Pinela, N., Guevara, R., & Armijos, M. (2022). Entrepreneurial leadership, work engagement, and innovative work behavior: The moderating role of gender. International Journal of Economics & Business Administration (IJEBA), 10(2), 19-40.

In this publication, the authors explore how entrepreneurial leadership affects work engagement and innovative work behavior and how this relationship is mediated. Pinela et al. (2022) further examined how gender mediates or moderates this relationship through a structural equation model as their research design, targeting Ecuadorian entrepreneurs. These scholars discovered that while entrepreneurial leadership impacts innovative work behavior positively, gender moderation is verified. Specifically, entrepreneurial leadership has a stronger impact on women’s innovative work behavior than men’s. The source is credible because it is a peer-reviewed journal entry, it is authoritatively compliant with the tenets of academic writing, and adopts satisfactory evidence articulation for claim substantiation. The source relates to others in this discourse area in that it subscribes to the role of gender in swaying entrepreneurial leadership. I would utilize this source as an evidence resource from which I would derive crucial proof to back claims in my Investigative Field Essay.

The Cherie Blair Foundation for Women. (November 2021). Gender stereotypes and their impact on women entrepreneurs. Survey Report Exploring the Experiences of Women Entrepreneurs in Low and Middle Income Countries. The Cherie Blair Foundation for Women.
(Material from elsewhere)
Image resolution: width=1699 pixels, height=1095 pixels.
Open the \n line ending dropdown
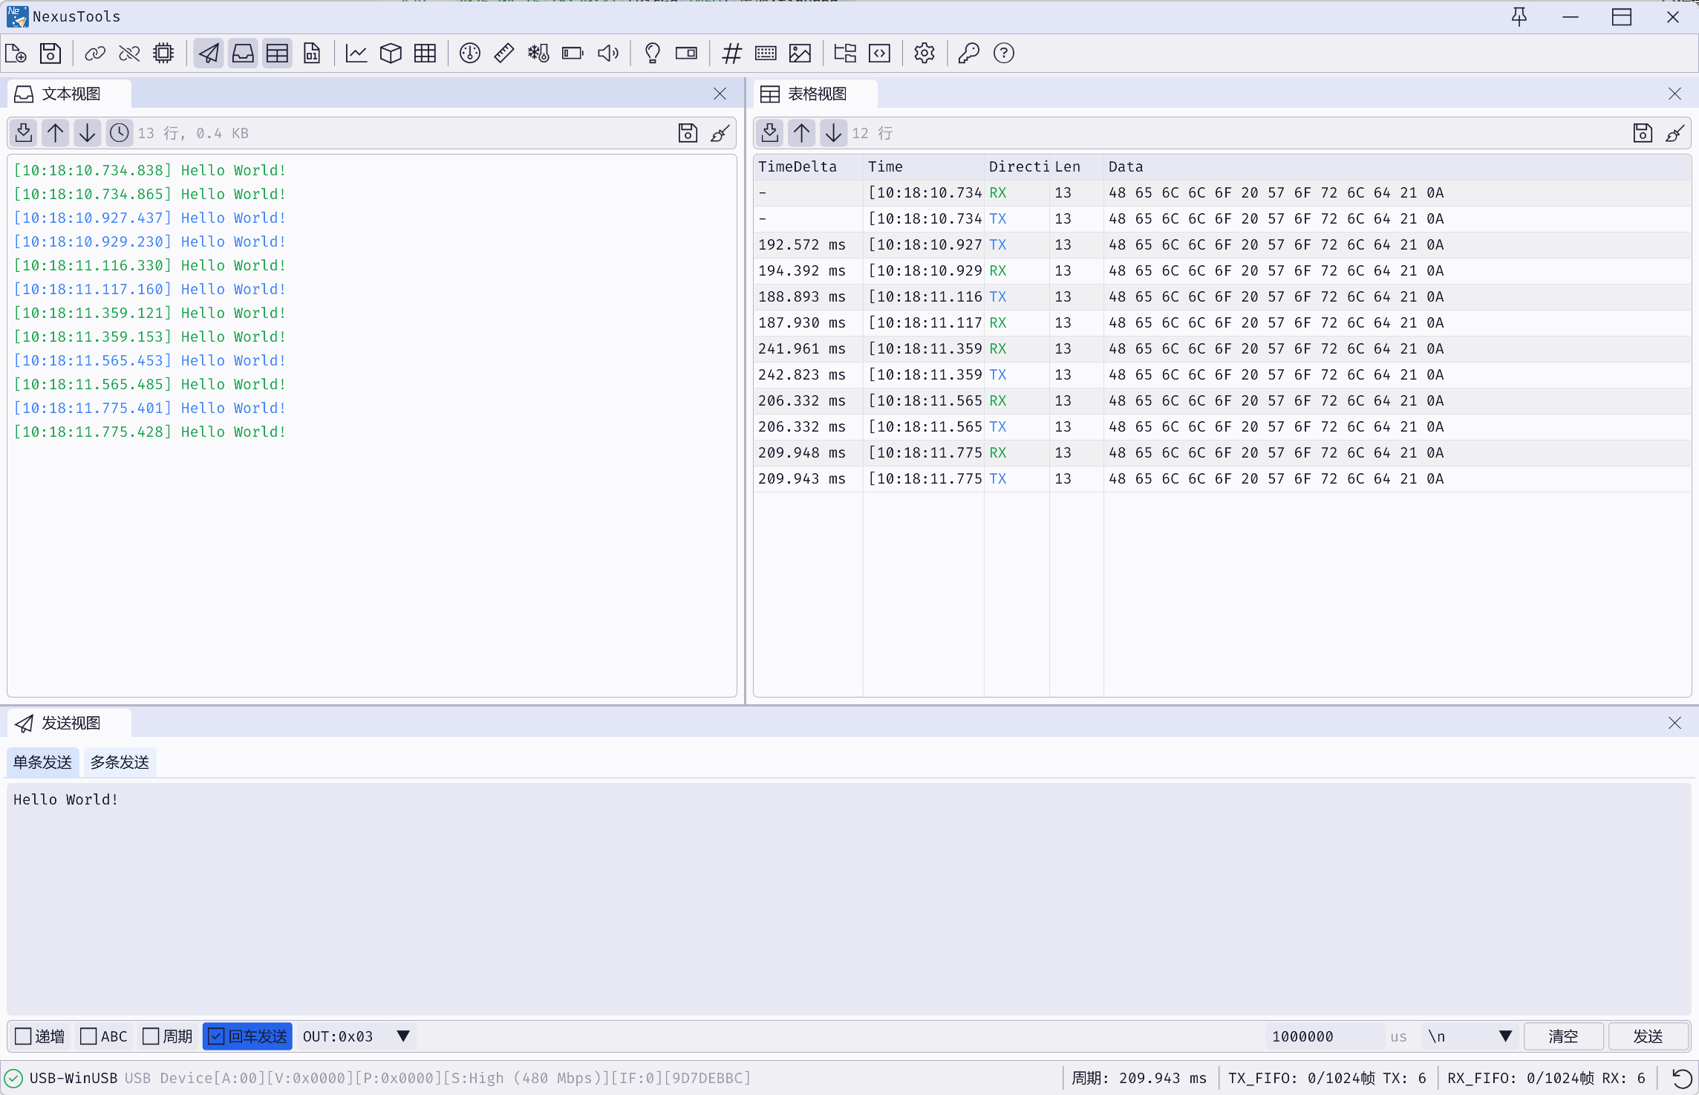tap(1505, 1036)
This survey-based organizational report itemizes analyses of online survey data from just over 200 women in low- and medium-income countries concerning gender stereotypes and their impacts on women’s entrepreneurial engagement and leadership. The author, The Cherie Blair Foundation for Women (2021), established statistically that gender stereotype expressions and experiences are diverse and widespread. The report also affirmed that if these stereotypes start early, they shape women’s engagements and journeys in entrepreneurship and entrepreneurial leadership, having a robust, lasting impact on their leadership aspirations, behavior, and confidence. This resource also generated insights into how gender stereotypes can be addressed to boost women’s opportunities and rights in entrepreneurship and entrepreneurial leadership. So, the source relates to others in the field by contributing to the discourse of the interplay between gender roles and entrepreneurial leadership. This source is credible because it is an agency report written based on strong statistical evidence. I would use this report as a background source to establish facts for my Investigative Field Essay.

Tlaiss, H. A., & Kauser, S. (2019). Entrepreneurial leadership, patriarchy, gender, and identity in the Arab world: Lebanon in focus. Journal of Small Business Management, 57(2), 517-537. Doi: 10.1111/jsbm.12397.
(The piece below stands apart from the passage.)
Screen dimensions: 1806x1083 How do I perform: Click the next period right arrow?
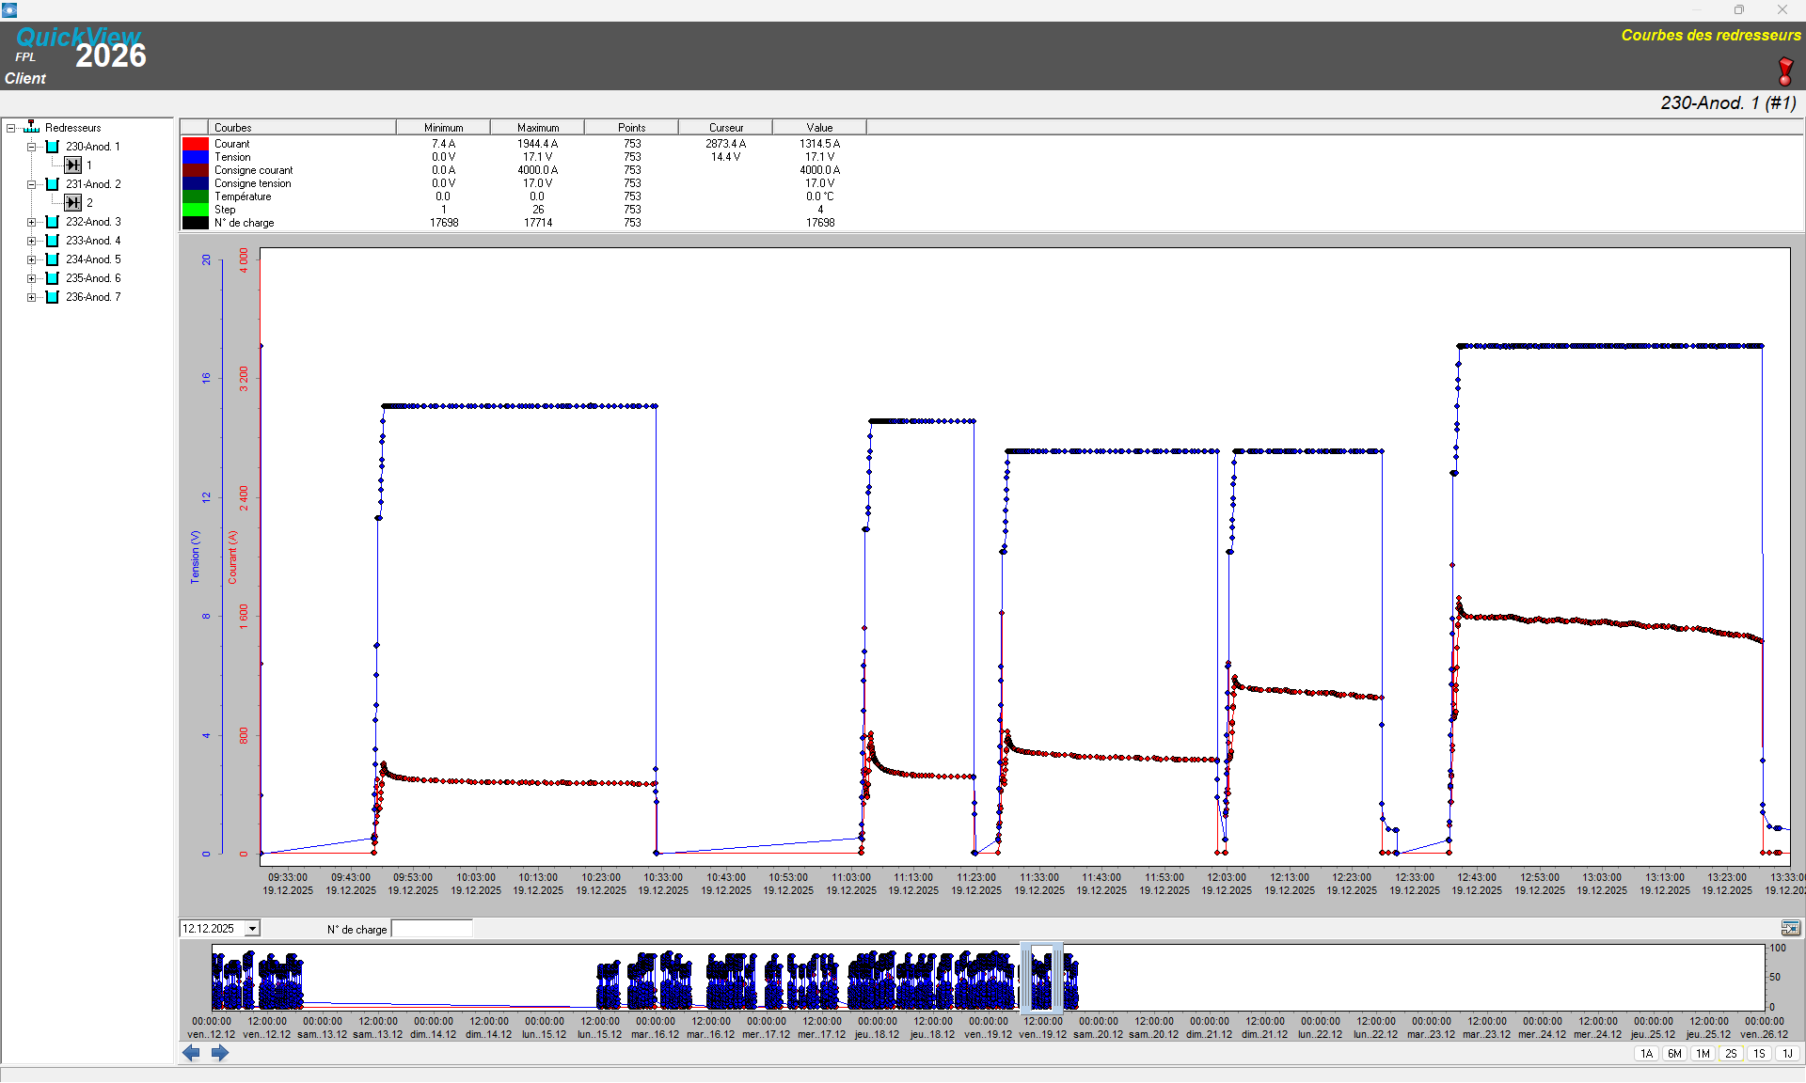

This journal article delves into determining women’s gender status in entrepreneurial leadership and establishing their entrepreneurial identities using a sample of Lebanese women. Tlaiss and Kauser (2019) adopted insights from the poststructuralist feminist theory in contributing to the discourse about gendered entrepreneurial leadership. The main point of their article is that while patriarchy, gender, identity, socio-cultural values, and agency are counteractive, entrepreneurial agencies are responsible for creating entrepreneurship and entrepreneurial leadership for women while helping them navigate structural inequalities. The credibility of this article can be visualized from two aspects. Firstly, the evidence level integrated to corroborate claims is excellent and this evidence is incorporated expertly. Second, Tlaiss and Kauser are high-profile academicians in business departments in their respective university affiliations. This publication relates to other sources in the field of entrepreneurship in that it explores the position of gender in entrepreneurship and entrepreneurial leadership. I would utilize this resource as an argument source, containing proof to support my points and claims in the Investigative Field Essay.